§ WORK REQUEST: Your output should be the lines below from the one with "Click the chef hat icon beside Order Status" through the one with "Task: Select the 'stroke #508050' line", copied exactly, pictures excluded.

§ DATA FOR THIS TASK:
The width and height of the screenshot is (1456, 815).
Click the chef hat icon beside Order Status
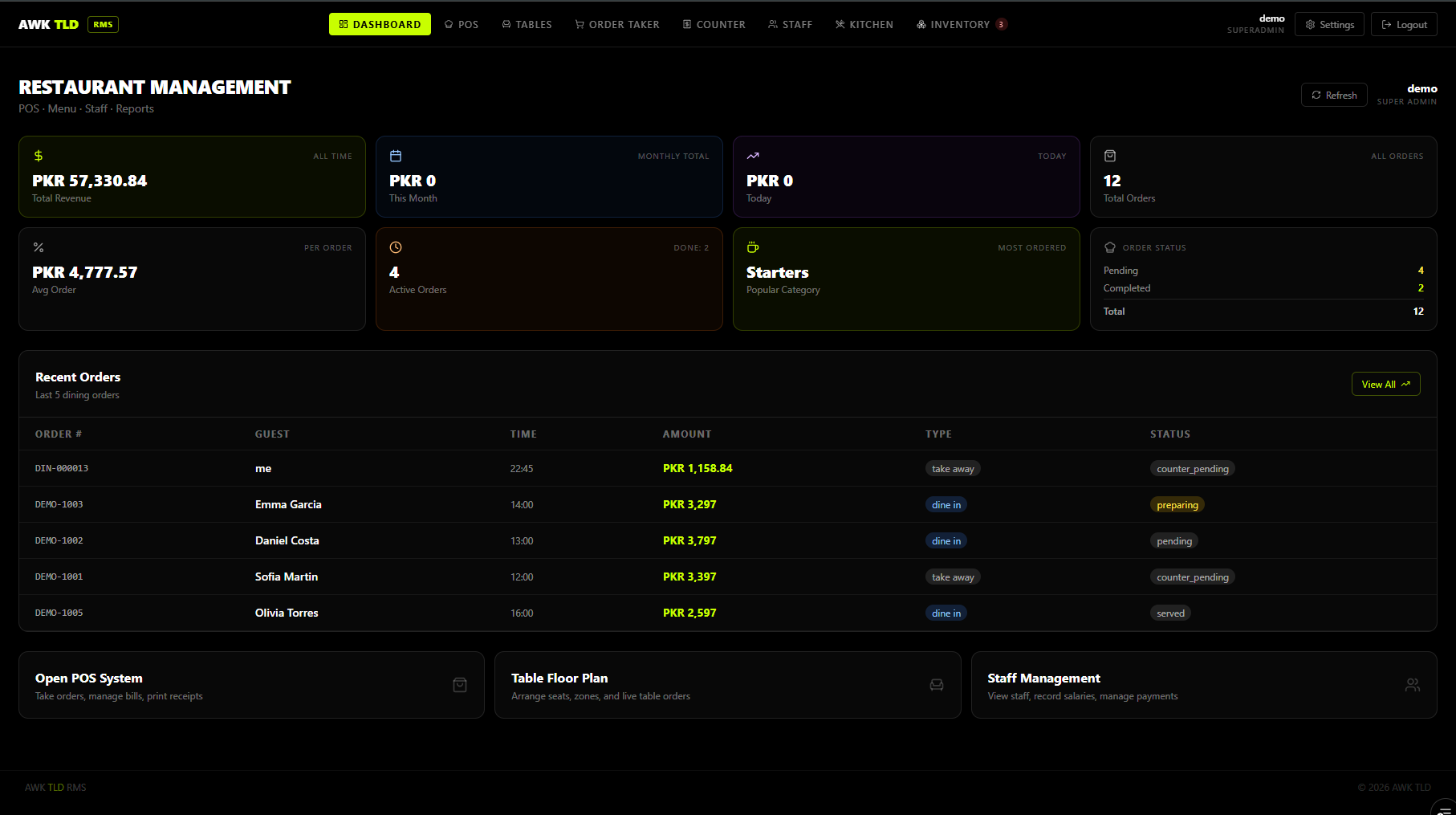coord(1110,247)
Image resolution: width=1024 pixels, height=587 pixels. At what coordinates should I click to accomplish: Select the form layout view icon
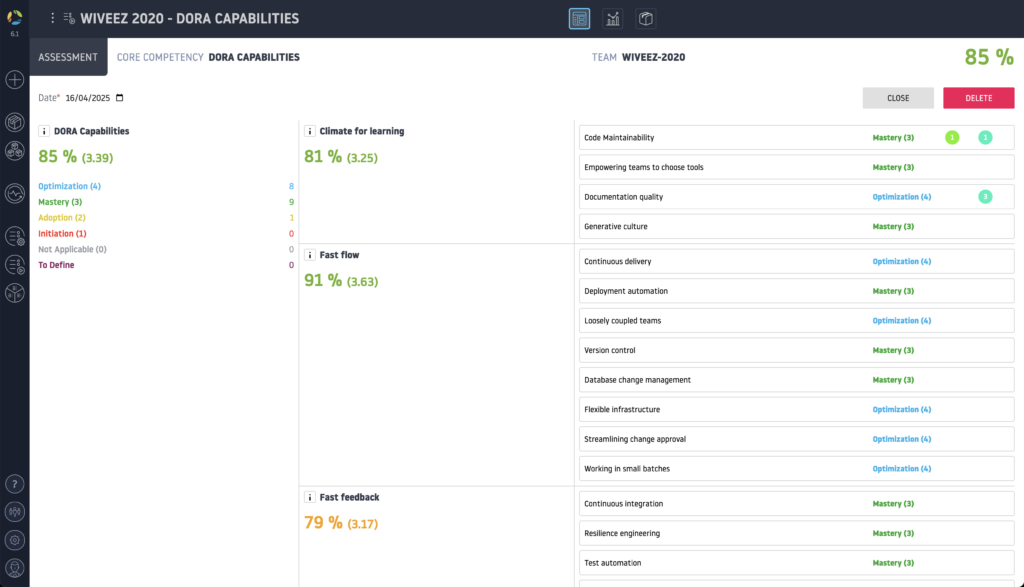click(x=579, y=18)
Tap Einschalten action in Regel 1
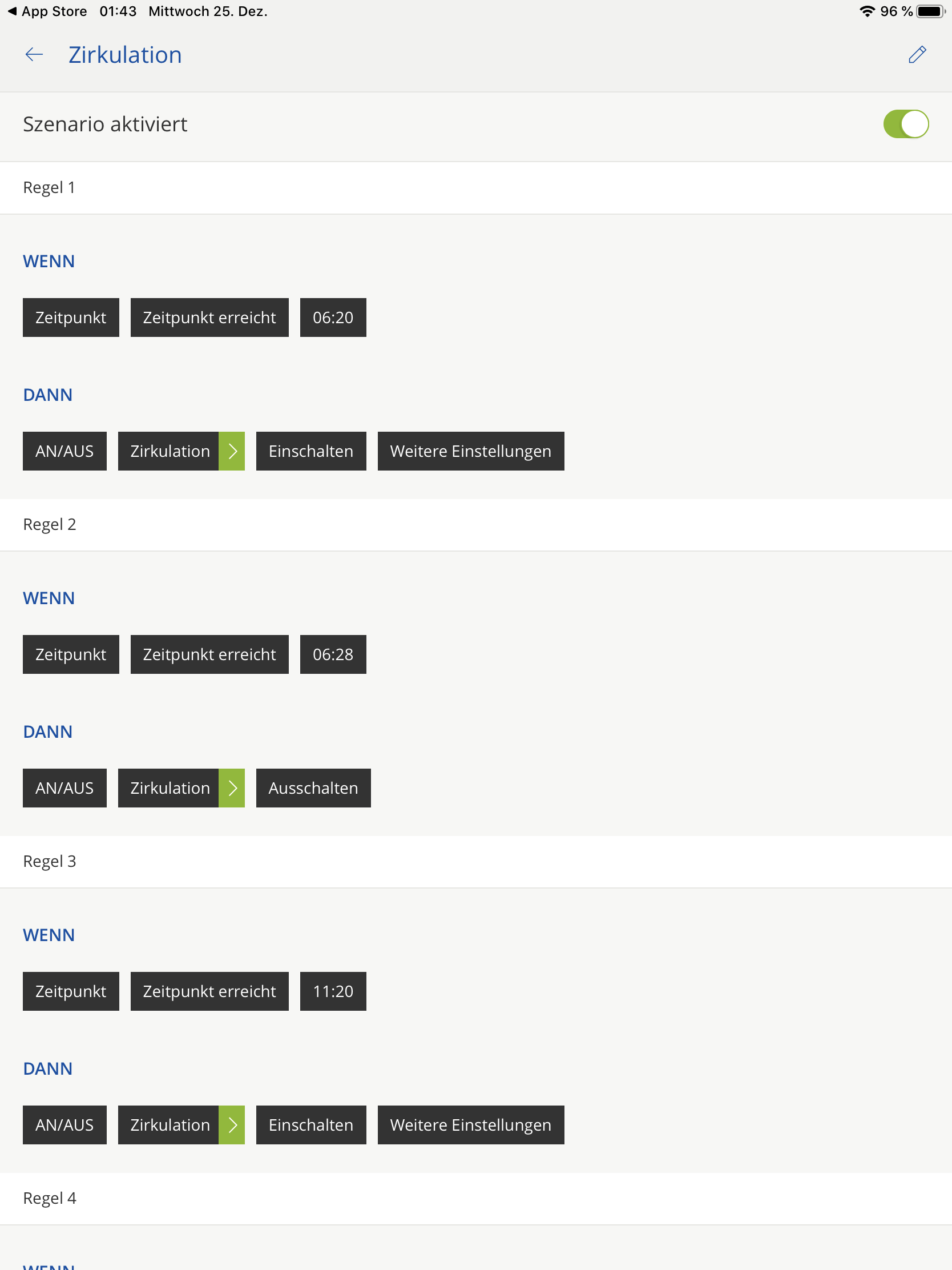Screen dimensions: 952x1270 click(311, 451)
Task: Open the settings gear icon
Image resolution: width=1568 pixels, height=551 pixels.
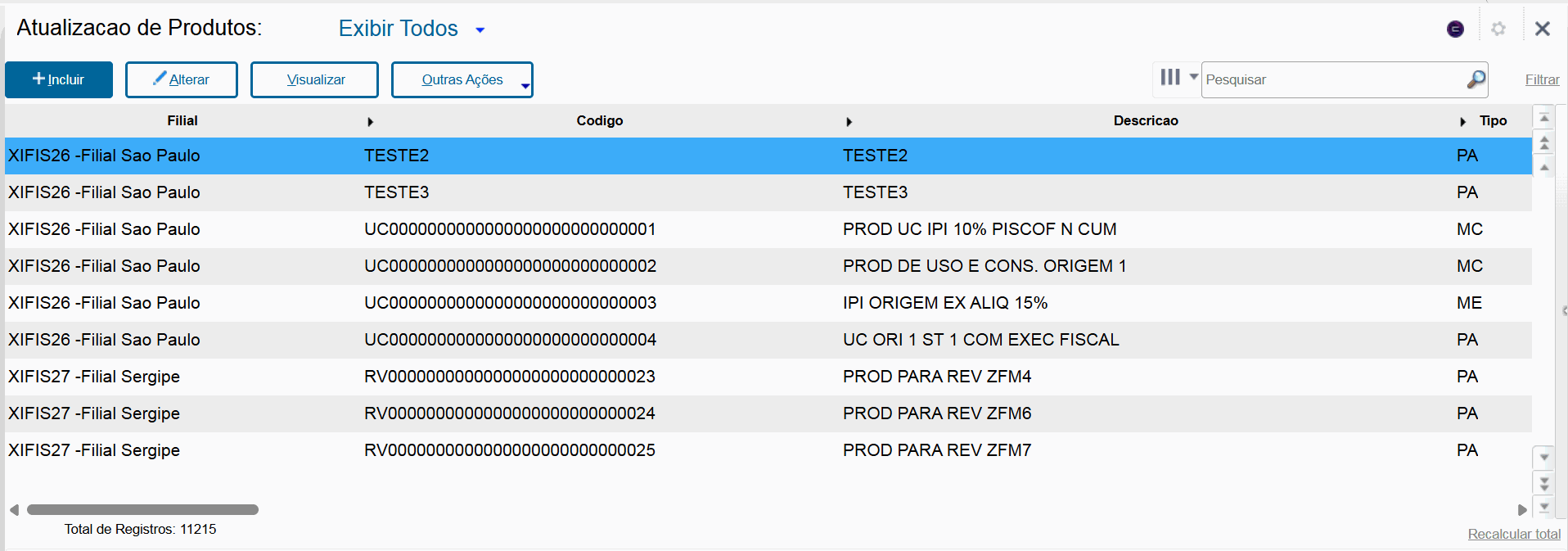Action: [x=1498, y=29]
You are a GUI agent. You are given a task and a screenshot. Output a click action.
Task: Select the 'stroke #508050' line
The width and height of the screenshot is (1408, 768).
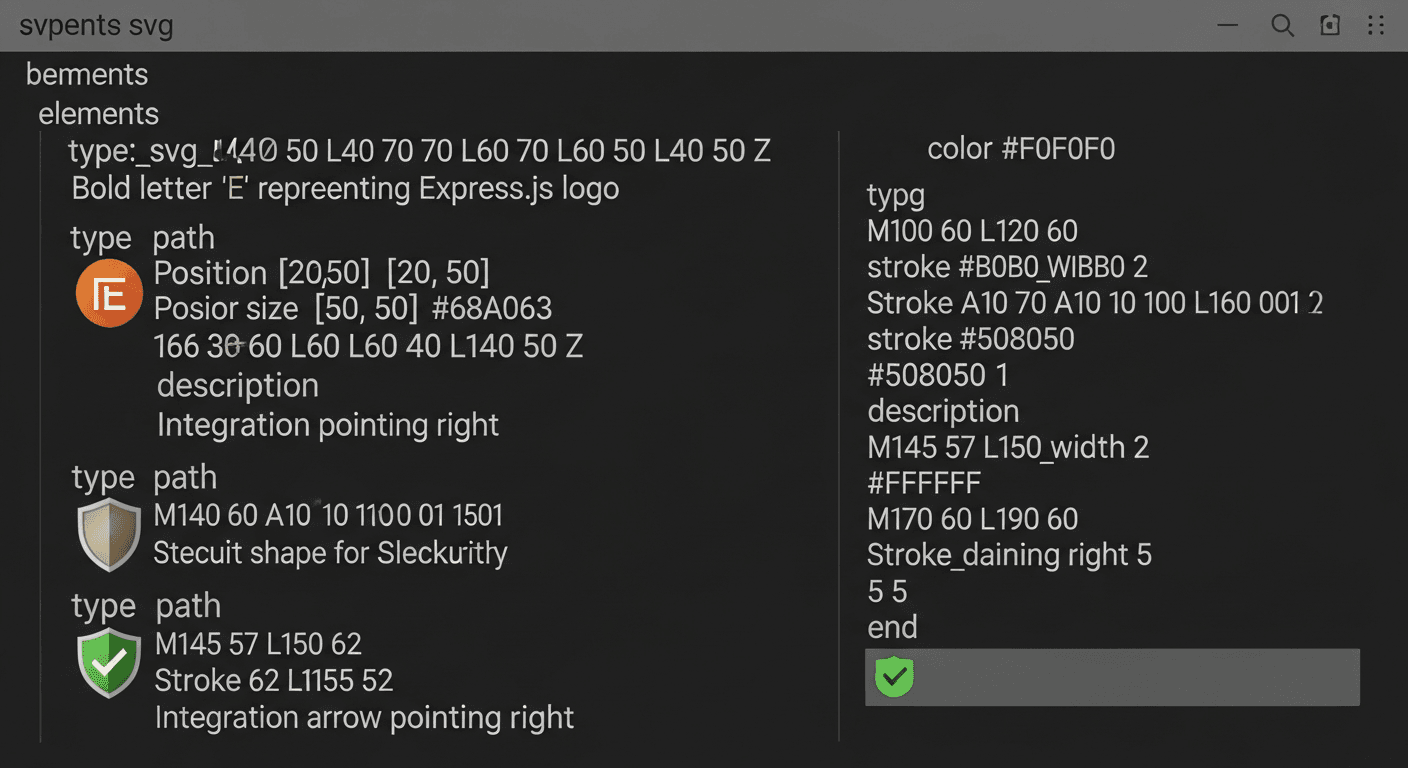pyautogui.click(x=970, y=339)
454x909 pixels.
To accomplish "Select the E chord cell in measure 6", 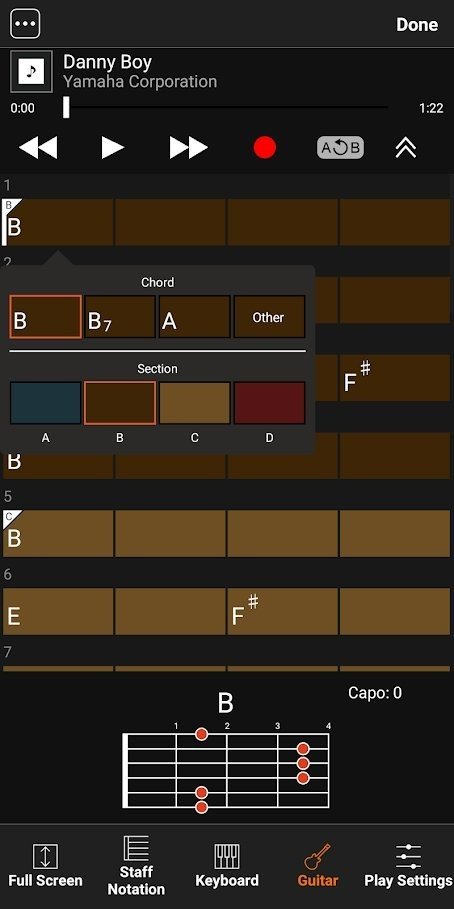I will coord(59,612).
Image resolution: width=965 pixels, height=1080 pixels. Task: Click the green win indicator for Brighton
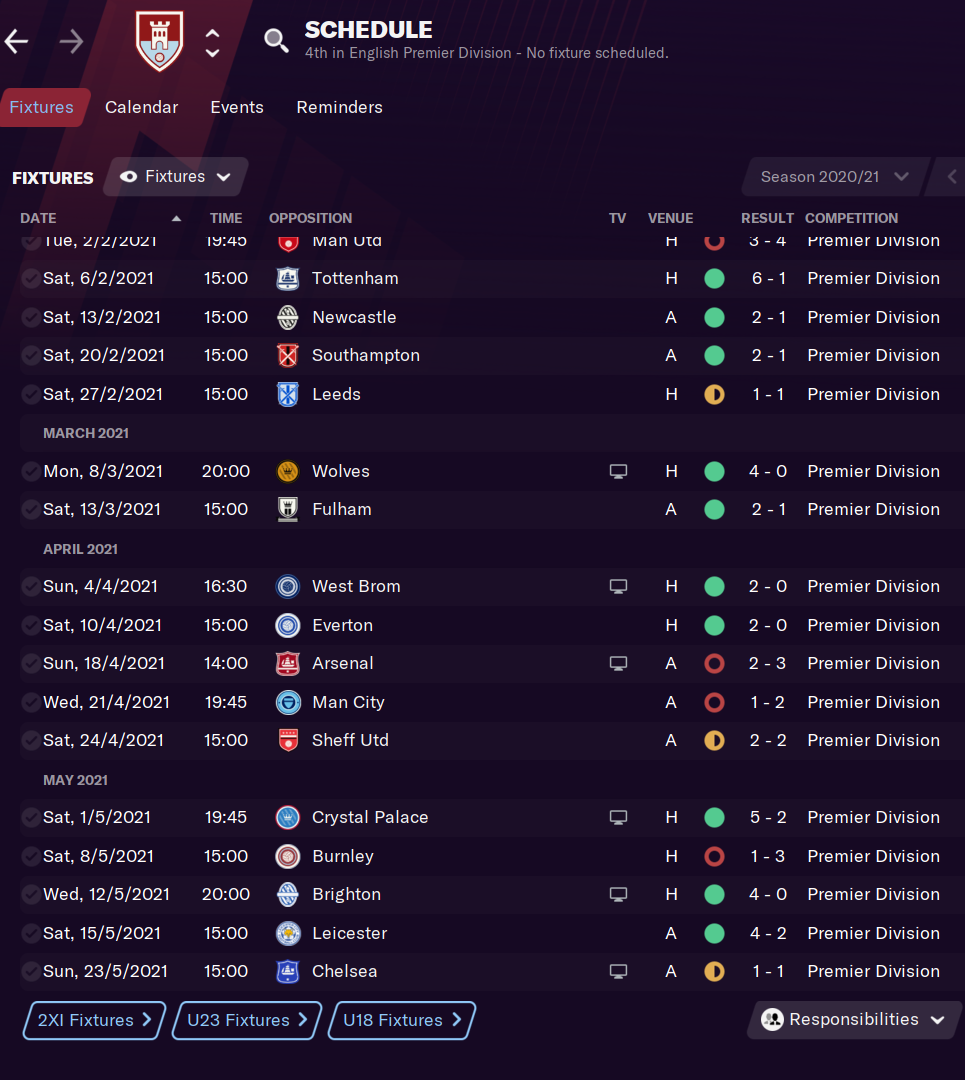pos(714,894)
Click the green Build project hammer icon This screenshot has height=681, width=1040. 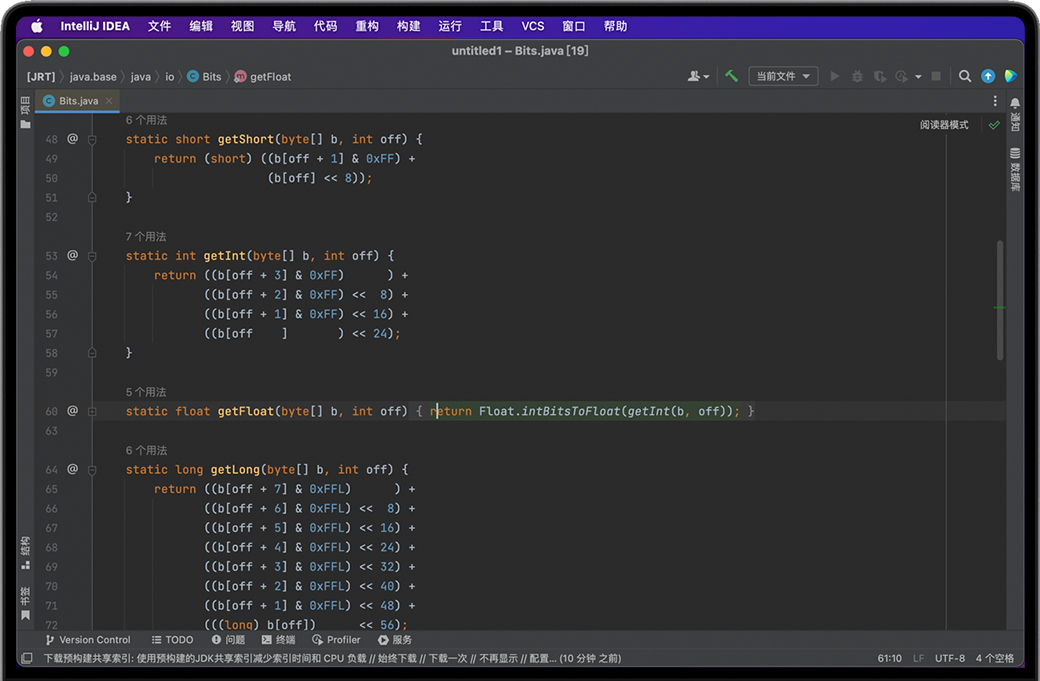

§ RESPONSE:
Click the chef hat icon beside Order Status
coord(1110,247)
Image resolution: width=1024 pixels, height=587 pixels. At what coordinates should I click to accomplish: Select the form layout view icon
click(x=579, y=18)
Tap Einschalten action in Regel 1
Screen dimensions: 952x1270 click(311, 451)
Task: Open the settings gear icon
Image resolution: width=1568 pixels, height=551 pixels.
Action: [x=1498, y=29]
You are a GUI agent. You are given a task and a screenshot. Output a click action.
Task: Select the 'stroke #508050' line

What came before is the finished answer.